To find the amplitude of the oscillation means finding the amplitude of the function Bsin(t)+ Ccos(t) and that, of course, depends on B and C. Substitute X= B sin(t)+ C cos(t) into $\displaystyle \frac{dX}{dt}+ \frac{2}{201}X= \frac{2}{21}sin(t)$ to determine what B and C must be.

Re: Amplitude of the oscillation

Quote:

Originally Posted by

**HallsofIvy** I would expect an example matching an exercise in a text to be in the preceding chapter, not the "chapter to follow"!
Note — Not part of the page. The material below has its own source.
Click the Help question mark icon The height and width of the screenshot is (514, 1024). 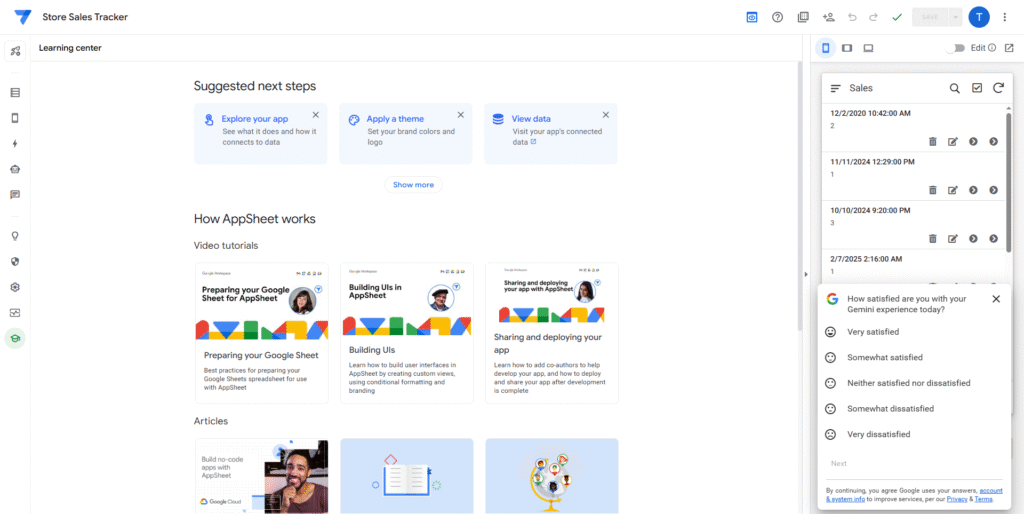pyautogui.click(x=777, y=17)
That's what I meant. The way I stated it is a little ambiguous, so my apologies.

Thanks for the explanation though. It was extremely helpful.

Re: Amplitude of the oscillation

$\displaystyle X=\frac{201}{7} + \frac{\frac{2}{21}\left(\frac{2}{201}sin(t)-cos(t)\right)}{\left(\frac{4}{201^2}+1\right)^{1/2}}+ce^{\frac{-2}{201}t}$